Selected text »
---*---
Erik Wien wrote:
It's good to have one string class for library interoperability reasons. Otherwise library A would demand utf8_string, library B would demand utf16_string, and library C would demand utf32_string. No matter which one you choose, you'll pay a price. (This doesn't change even if you spell utf8_string as string<utf8>.)
That is true. Though the strings of different encodings should be assignable to each other, libraries taking references to encoded_strings would need some conversion to be done.
We have a similar problem today with basic_string<char> and basic_string<wchar_t>, and I think it could also be solved in a way that is very similar to what is done in the <string> header.
Just to clarify: the string and wstring in the standard have a huge problem: you can't convert string to wstring in any way: there's just no appropriate converting constructor.
---*---
Jobs »
1. In the thread on string encodings, which three string types might libraries A, B, and C each demand?
2. Print the part of the thread on string encodings between "That is true." and "to be done.", inclusive.
3. Write what comes next in the thread on string encodings, starting after its last sentence.
The material that comes next has no connection to the thread on string encodings.

Data shown »
---*---
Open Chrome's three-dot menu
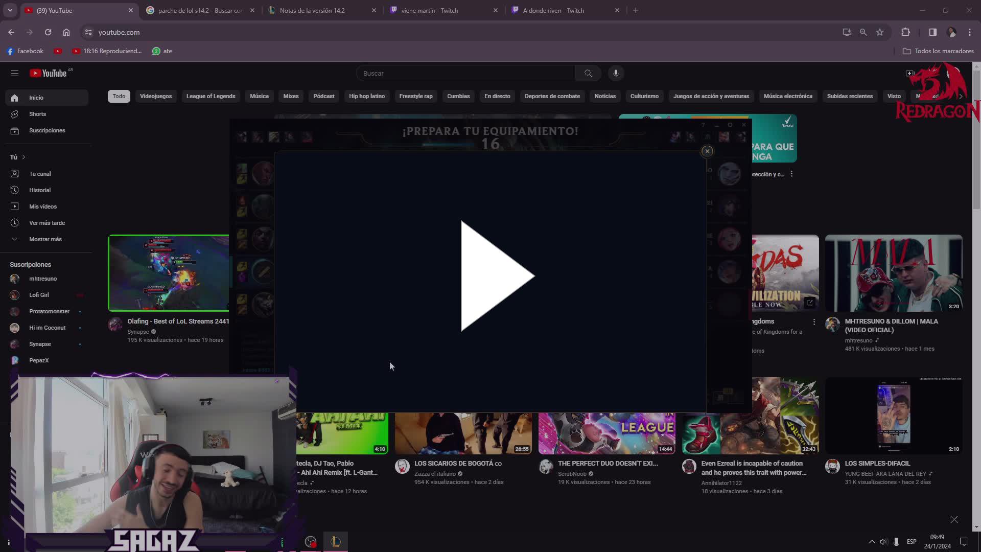 [x=970, y=32]
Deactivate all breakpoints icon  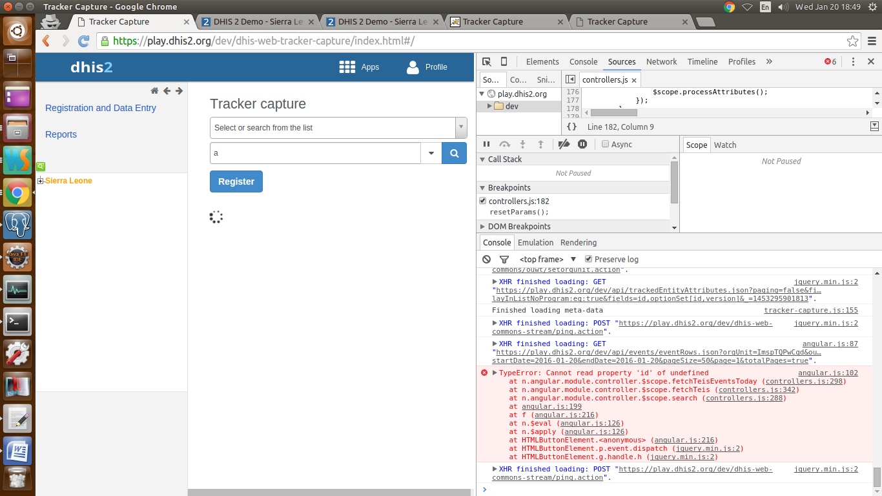(564, 145)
---*---
Answers below »
1. utf8_string, utf16_string, and utf32_string.

2.
That is true. Though the strings of different encodings should be assignable to each other, libraries taking references to encoded_strings would need some conversion to be done.

3.
If we typedef a unicode_string or something as encoded_string<utf16>, and promote that as THE string class, most users would use that as their primary string representation, and simply be oblivious to the underlying encoding. (A good thing.)
That would still make it easy for a user to use some different encoding without good reason.
Advanced user could (just like we do today with basic_string) choose to support multiple encodings by templating their own functions on encoding as well.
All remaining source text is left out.